Word and element location data
------------
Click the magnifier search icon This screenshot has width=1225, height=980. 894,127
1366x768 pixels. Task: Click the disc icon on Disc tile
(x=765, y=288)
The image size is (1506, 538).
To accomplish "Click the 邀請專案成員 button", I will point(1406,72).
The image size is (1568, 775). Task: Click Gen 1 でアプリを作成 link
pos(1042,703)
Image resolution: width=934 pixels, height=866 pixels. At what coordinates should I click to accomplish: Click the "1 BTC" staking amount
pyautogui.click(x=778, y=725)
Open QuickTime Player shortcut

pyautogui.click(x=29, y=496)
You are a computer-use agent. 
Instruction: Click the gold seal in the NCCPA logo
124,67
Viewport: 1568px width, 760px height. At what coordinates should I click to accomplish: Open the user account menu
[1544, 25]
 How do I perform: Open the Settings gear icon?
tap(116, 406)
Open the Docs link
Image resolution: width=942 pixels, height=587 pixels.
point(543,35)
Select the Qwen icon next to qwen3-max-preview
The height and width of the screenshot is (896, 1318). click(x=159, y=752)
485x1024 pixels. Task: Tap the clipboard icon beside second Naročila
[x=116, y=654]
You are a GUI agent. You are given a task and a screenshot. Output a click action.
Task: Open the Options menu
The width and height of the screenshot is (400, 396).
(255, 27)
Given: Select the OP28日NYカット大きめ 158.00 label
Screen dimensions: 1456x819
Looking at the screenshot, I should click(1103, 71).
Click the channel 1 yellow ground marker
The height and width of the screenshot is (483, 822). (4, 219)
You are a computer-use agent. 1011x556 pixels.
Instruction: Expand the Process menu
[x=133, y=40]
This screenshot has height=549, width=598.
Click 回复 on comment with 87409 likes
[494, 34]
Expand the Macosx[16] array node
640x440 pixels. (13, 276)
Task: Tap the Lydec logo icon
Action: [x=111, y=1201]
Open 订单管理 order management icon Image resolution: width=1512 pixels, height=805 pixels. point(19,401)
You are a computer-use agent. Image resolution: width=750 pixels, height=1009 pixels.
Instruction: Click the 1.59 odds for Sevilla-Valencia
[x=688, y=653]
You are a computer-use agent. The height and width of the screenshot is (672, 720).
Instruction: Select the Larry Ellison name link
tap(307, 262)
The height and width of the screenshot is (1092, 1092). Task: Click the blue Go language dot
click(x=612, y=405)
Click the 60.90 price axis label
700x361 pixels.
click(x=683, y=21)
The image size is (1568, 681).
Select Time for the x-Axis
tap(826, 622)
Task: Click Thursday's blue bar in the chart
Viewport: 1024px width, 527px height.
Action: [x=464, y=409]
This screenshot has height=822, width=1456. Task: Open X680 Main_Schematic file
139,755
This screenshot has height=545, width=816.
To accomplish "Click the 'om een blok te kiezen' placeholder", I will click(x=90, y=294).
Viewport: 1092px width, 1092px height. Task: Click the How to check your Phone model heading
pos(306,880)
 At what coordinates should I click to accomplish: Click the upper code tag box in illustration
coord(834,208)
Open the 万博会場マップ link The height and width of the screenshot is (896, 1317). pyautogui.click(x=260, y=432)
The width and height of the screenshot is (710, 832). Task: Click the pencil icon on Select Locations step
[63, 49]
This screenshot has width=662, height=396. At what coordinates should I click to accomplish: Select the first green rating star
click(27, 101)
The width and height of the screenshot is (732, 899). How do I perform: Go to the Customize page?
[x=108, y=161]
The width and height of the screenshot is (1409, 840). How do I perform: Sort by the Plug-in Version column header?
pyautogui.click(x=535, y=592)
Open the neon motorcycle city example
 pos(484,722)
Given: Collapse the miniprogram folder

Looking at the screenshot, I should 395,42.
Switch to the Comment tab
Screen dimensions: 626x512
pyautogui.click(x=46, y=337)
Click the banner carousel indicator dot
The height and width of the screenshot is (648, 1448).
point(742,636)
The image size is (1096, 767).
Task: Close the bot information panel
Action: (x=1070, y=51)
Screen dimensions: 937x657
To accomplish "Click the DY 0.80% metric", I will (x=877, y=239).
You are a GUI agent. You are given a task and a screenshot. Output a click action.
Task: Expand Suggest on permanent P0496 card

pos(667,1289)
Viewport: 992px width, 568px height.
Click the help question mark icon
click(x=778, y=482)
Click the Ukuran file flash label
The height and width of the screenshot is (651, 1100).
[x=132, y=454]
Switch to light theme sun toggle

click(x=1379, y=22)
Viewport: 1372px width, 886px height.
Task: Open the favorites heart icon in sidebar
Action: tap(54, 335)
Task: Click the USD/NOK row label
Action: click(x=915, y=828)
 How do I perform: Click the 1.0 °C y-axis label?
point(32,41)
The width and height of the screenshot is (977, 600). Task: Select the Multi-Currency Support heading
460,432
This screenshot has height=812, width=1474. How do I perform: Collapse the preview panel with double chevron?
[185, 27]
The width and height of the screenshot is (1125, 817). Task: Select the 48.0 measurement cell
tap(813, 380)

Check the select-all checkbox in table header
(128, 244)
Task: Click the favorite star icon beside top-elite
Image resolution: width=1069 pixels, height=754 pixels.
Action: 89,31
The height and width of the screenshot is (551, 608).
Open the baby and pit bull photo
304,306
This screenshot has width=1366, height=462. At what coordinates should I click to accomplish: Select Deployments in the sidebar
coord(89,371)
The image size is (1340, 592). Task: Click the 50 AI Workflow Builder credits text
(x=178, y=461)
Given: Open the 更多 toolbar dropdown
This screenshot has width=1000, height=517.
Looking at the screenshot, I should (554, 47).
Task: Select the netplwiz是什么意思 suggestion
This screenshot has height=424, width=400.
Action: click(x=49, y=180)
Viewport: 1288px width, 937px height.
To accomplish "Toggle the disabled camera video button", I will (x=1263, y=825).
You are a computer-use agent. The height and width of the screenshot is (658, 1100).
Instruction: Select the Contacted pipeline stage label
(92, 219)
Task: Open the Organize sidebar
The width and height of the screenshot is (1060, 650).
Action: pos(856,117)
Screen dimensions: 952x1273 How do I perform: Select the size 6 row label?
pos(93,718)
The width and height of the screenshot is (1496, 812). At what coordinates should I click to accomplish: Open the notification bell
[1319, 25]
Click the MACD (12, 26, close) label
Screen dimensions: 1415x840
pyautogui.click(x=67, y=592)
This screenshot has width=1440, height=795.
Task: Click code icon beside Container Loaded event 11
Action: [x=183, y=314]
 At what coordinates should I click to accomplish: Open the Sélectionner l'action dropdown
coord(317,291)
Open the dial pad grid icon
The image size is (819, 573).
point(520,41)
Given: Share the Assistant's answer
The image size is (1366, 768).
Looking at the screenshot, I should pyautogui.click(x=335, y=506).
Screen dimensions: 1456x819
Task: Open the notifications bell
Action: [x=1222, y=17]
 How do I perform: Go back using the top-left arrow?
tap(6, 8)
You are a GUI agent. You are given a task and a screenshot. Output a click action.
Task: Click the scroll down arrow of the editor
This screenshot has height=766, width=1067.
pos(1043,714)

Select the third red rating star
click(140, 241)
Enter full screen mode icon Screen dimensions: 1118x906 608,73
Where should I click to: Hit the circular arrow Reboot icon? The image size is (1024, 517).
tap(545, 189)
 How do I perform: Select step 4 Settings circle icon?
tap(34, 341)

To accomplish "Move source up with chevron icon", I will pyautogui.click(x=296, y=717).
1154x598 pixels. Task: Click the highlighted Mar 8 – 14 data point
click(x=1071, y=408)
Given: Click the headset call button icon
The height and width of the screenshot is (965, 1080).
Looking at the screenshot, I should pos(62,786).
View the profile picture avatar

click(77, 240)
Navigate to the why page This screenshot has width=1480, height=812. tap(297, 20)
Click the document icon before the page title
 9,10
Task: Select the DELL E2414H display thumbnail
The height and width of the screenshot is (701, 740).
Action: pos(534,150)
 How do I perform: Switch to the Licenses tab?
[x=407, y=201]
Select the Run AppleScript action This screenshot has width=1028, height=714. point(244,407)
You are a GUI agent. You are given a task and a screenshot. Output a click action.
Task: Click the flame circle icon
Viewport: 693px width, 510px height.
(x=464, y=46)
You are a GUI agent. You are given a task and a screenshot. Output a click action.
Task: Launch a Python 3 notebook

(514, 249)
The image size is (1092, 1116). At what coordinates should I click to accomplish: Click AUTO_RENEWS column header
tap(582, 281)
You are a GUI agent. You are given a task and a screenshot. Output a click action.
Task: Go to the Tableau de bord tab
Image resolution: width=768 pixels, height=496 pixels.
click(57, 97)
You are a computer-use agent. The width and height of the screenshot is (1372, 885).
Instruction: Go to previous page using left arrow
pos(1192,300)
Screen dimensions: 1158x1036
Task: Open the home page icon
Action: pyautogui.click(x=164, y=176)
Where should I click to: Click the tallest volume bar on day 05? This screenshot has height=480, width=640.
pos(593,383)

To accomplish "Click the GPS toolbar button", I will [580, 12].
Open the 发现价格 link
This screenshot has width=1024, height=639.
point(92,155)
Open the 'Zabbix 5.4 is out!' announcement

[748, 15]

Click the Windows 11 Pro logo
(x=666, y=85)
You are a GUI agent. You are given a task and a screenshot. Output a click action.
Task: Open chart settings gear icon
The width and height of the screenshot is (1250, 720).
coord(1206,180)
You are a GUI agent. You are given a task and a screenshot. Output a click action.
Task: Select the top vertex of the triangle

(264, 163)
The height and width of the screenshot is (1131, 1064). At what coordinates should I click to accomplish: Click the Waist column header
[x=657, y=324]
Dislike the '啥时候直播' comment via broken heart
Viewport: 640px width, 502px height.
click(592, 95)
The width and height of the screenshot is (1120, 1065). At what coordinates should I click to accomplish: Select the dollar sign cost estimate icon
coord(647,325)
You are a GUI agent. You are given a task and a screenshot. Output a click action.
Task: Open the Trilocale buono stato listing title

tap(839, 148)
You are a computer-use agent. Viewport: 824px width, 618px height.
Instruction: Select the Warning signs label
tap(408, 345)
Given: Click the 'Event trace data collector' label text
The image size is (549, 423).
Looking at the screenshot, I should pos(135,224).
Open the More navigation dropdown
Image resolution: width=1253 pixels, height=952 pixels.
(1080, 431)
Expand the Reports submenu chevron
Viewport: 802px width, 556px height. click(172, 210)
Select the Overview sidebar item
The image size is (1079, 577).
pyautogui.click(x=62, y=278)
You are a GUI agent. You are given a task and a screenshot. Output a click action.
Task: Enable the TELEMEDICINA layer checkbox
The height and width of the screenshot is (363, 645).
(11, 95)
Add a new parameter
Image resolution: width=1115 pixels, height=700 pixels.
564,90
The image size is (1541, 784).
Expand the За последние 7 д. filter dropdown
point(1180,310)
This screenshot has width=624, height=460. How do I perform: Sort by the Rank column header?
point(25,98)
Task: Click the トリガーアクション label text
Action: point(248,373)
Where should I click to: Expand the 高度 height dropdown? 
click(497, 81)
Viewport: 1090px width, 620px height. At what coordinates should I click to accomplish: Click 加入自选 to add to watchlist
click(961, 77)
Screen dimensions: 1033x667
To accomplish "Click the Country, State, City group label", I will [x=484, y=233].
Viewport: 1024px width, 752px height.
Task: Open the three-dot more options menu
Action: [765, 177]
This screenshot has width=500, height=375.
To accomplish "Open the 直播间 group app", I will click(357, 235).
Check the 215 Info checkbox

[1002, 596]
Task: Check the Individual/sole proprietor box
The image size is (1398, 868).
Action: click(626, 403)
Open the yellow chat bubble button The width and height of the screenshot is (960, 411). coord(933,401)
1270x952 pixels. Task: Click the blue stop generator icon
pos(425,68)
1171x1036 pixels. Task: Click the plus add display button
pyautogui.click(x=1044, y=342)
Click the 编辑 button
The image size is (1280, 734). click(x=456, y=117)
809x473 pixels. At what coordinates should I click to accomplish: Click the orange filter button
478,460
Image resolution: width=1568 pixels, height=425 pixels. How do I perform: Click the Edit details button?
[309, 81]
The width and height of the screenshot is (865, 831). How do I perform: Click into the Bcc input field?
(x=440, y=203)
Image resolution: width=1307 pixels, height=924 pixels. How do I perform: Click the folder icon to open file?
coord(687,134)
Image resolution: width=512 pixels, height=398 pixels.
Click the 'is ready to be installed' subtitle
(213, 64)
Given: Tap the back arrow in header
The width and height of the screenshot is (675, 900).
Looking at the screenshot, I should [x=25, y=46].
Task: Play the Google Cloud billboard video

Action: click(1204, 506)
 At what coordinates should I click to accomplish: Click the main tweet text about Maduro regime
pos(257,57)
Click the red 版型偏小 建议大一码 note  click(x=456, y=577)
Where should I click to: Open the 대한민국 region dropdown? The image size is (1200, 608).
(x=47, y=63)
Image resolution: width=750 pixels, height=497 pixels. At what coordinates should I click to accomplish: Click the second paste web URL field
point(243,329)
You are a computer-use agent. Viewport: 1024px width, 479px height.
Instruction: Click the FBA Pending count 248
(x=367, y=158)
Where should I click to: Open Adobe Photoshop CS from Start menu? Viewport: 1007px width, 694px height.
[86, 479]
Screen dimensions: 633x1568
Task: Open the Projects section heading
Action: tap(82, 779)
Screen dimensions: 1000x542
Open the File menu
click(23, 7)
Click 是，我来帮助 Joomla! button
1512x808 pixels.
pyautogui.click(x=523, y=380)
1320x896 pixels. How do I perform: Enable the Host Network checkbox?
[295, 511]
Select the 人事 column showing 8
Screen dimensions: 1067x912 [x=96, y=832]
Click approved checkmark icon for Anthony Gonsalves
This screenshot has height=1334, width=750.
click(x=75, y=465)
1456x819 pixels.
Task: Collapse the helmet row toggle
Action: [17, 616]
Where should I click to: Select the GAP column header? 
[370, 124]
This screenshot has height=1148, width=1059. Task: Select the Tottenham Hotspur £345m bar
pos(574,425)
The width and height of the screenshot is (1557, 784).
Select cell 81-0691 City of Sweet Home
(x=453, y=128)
------------
Copy the data above exactly as it stands, from the line containing "is (672, 720)." through the line containing "pyautogui.click(x=46, y=337)", including both of those lines.

You are a computer-use agent. The height and width of the screenshot is (672, 720).
Instruction: Select the Larry Ellison name link
tap(307, 262)
The height and width of the screenshot is (1092, 1092). Task: Click the blue Go language dot
click(x=612, y=405)
Click the 60.90 price axis label
700x361 pixels.
click(x=683, y=21)
The image size is (1568, 681).
Select Time for the x-Axis
tap(826, 622)
Task: Click Thursday's blue bar in the chart
Viewport: 1024px width, 527px height.
Action: [x=464, y=409]
This screenshot has height=822, width=1456. Task: Open X680 Main_Schematic file
139,755
This screenshot has height=545, width=816.
To accomplish "Click the 'om een blok te kiezen' placeholder", I will click(x=90, y=294).
Viewport: 1092px width, 1092px height. Task: Click the How to check your Phone model heading
pos(306,880)
 At what coordinates should I click to accomplish: Click the upper code tag box in illustration
coord(834,208)
Open the 万博会場マップ link The height and width of the screenshot is (896, 1317). pyautogui.click(x=260, y=432)
The width and height of the screenshot is (710, 832). Task: Click the pencil icon on Select Locations step
[63, 49]
This screenshot has width=662, height=396. At what coordinates should I click to accomplish: Select the first green rating star
click(27, 101)
The width and height of the screenshot is (732, 899). How do I perform: Go to the Customize page?
[x=108, y=161]
The width and height of the screenshot is (1409, 840). How do I perform: Sort by the Plug-in Version column header?
pyautogui.click(x=535, y=592)
Open the neon motorcycle city example
 pos(484,722)
Given: Collapse the miniprogram folder

Looking at the screenshot, I should 395,42.
Switch to the Comment tab
Screen dimensions: 626x512
pyautogui.click(x=46, y=337)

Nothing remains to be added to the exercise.